Wendy Nehring, PhD - Dr. Nehring is the Associate Dean for Academic Affairs, Director of the Graduate Programs, and Associate Professor at the College of Nursing, Rutgers, The State University of New Jersey. She joined the faculty at Rutgers in July 2003. Dr. Nehring is nationally known in the field of intellectual and developmental disabilities and human patient simulation. She wrote the only nursing history book on nursing in the field of intellectual and developmental disabilities and she and her colleagues are revising the Scope and Standards of Practice in the specialty. Dr. Nehring is the editor of an upcoming book on a core curriculum for nurses and health professionals specializing in the field of developmental disabilities. She has written and presented widely on this nursing specialty.

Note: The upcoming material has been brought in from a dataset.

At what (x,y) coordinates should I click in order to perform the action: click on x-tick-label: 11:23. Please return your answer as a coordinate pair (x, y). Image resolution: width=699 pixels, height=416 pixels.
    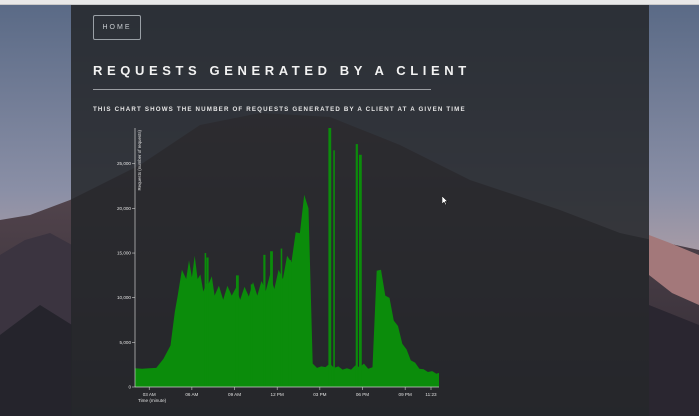
    Looking at the image, I should click on (431, 394). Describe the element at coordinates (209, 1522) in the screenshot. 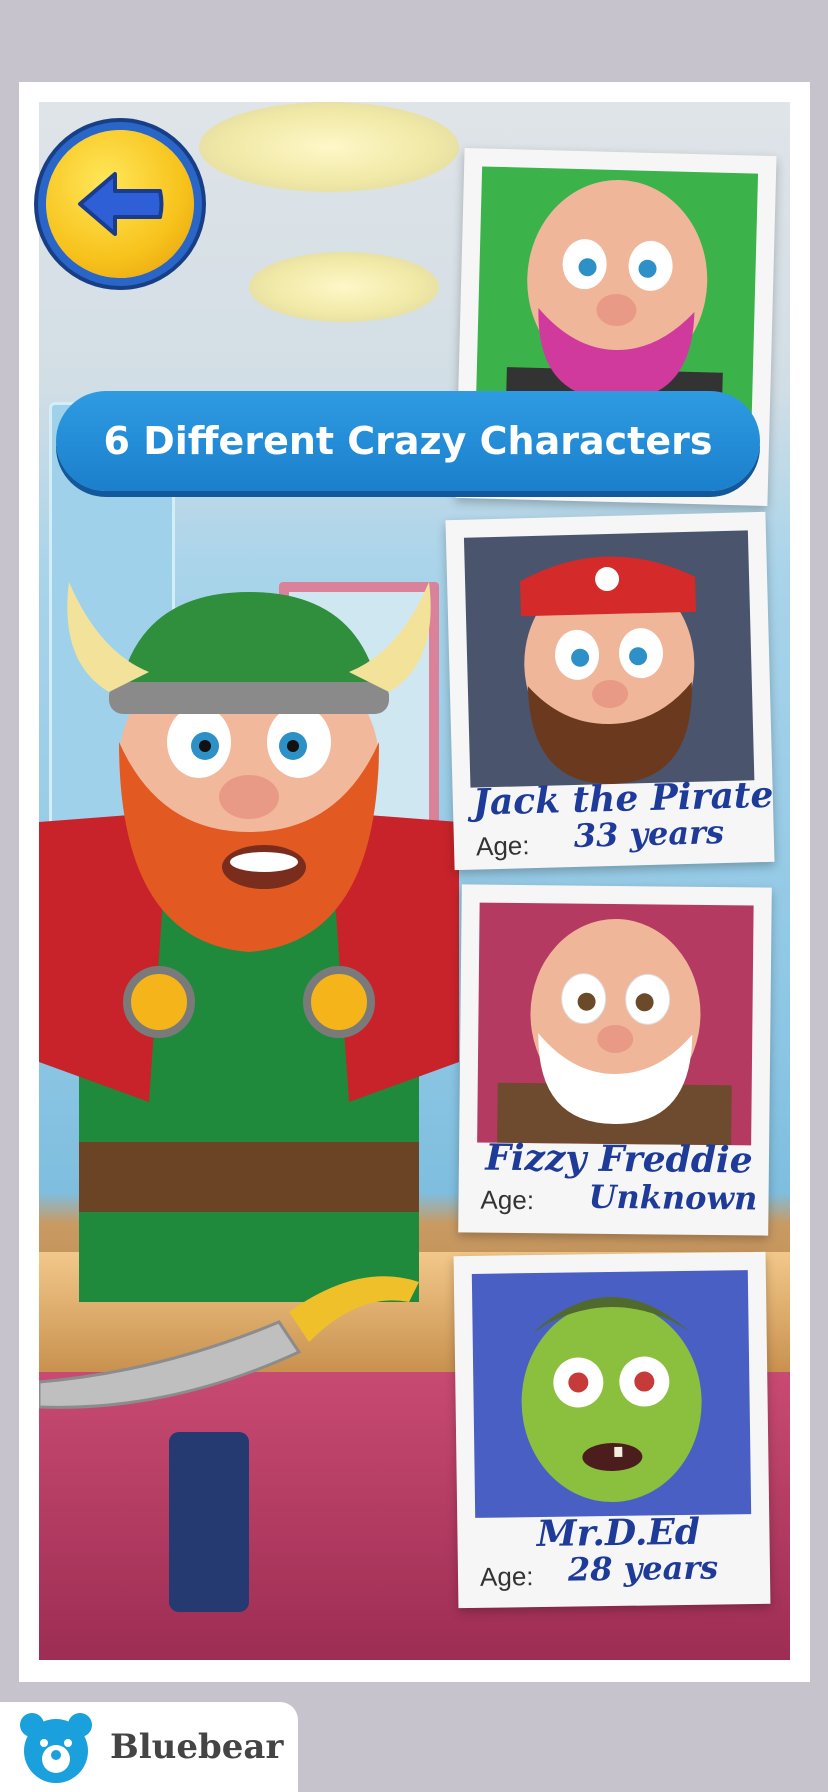

I see `clipper-prop` at that location.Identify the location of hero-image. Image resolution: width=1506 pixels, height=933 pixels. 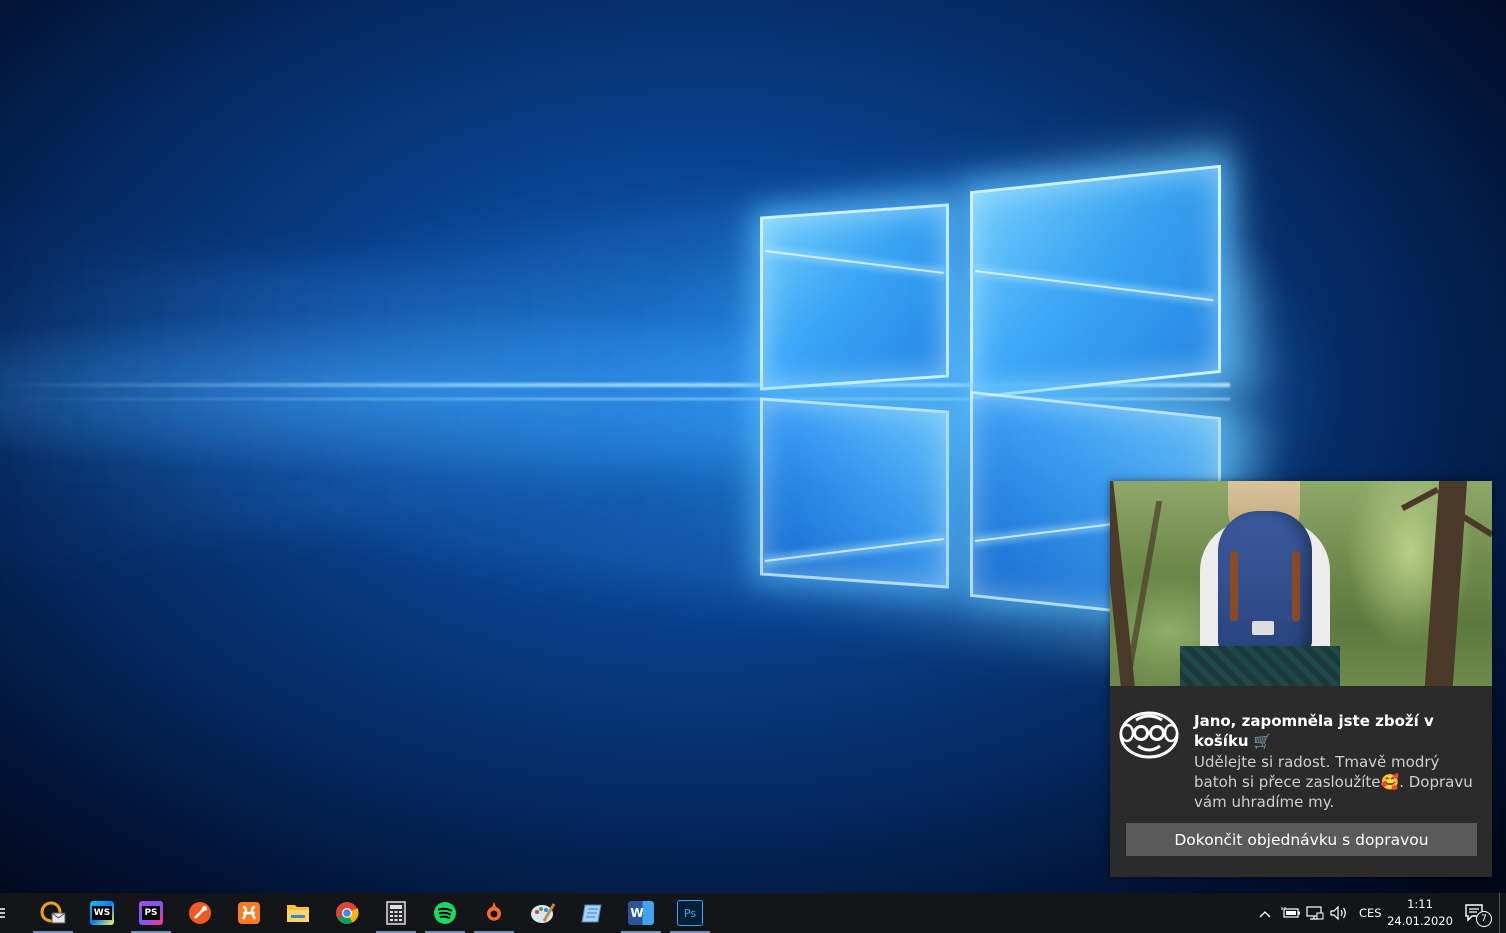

Ted Schettler, MD, MPH - Dr. Schettler serves on the medical staff of Boston Medical Center and has a clinical practice at the East Boston Neighborhood Health Center. He is also science director for the Science and Environmental Health Network and co-chair of the Human Health and Environment Project of Greater Boston Physicians for Social Responsibility. Dr. Schettler co-authored "Generations at Risk," which examines the reproductive health effects of exposure to a variety of environmental toxicants, and "In Harm's Way - Toxic Threats to Child Development," which examines the impacts of environmental contaminants on children's neurological development. He has served on advisory committees of the US Environmental Protection Agency and National Academy of Science.